Captured in a boxy aspect ratio which emphasises the subtle sense of pressure from outside of the frame, life in the Muslim neighbourhood where Nasir resides has a easy rhythm. Nasir wakes, kisses his wife Taj (Sudha Ranganathan), checks on his adopted and severely handicapped son. Then he and Taj wordlessly fill water containers for the day’s use before Nasir bids her goodbye. She is leaving the modest home that they share with Nasir’s ailing mother for three days, to attend a family wedding to which, Nasir suspects, she has been invited just to act as an extra pair of hands.
Everything about the film – and about Nasir’s life – is modest. But there is an unassuming power to this sketch of a man whose disarming sweetness and good-humour is reinforced as he patiently rises above the casual anti-Muslim sentiment which spills out onto the streets.

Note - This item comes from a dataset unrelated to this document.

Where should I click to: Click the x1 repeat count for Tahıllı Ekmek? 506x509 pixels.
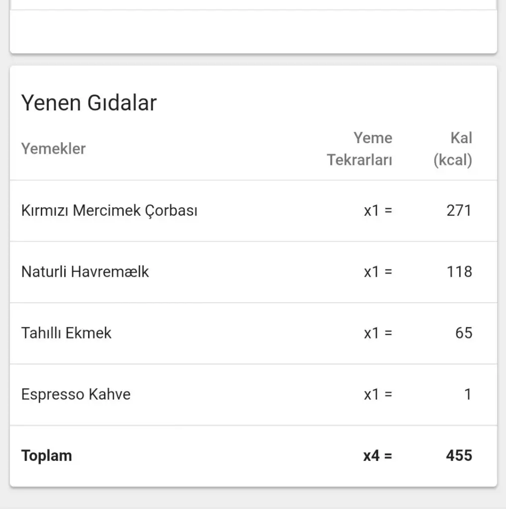tap(378, 333)
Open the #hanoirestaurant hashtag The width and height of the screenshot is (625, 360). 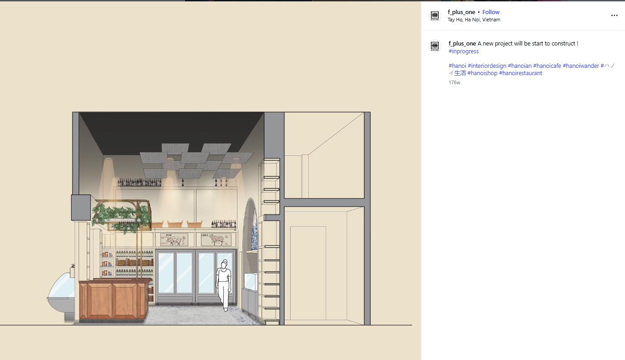[520, 73]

Sound design is key here. None of the characters make any acknowledgment of the religious hectoring which is pumped into the city through loudspeakers (Karthick uses actual recordings rather than recreations).
In Nasir’s Muslim neighbourhood, the voices are those of browbeating Imams; elsewhere the voices rant about the “trial” facing the Hindu faith, and the “scumbags” who threaten mother India. But although Nasir tunes it out, anti-Muslim sentiment soaks into the fabric of everyday life. His Hindu colleagues at the garment store where he works joke that “the Muslims should fear us, otherwise they will take over.”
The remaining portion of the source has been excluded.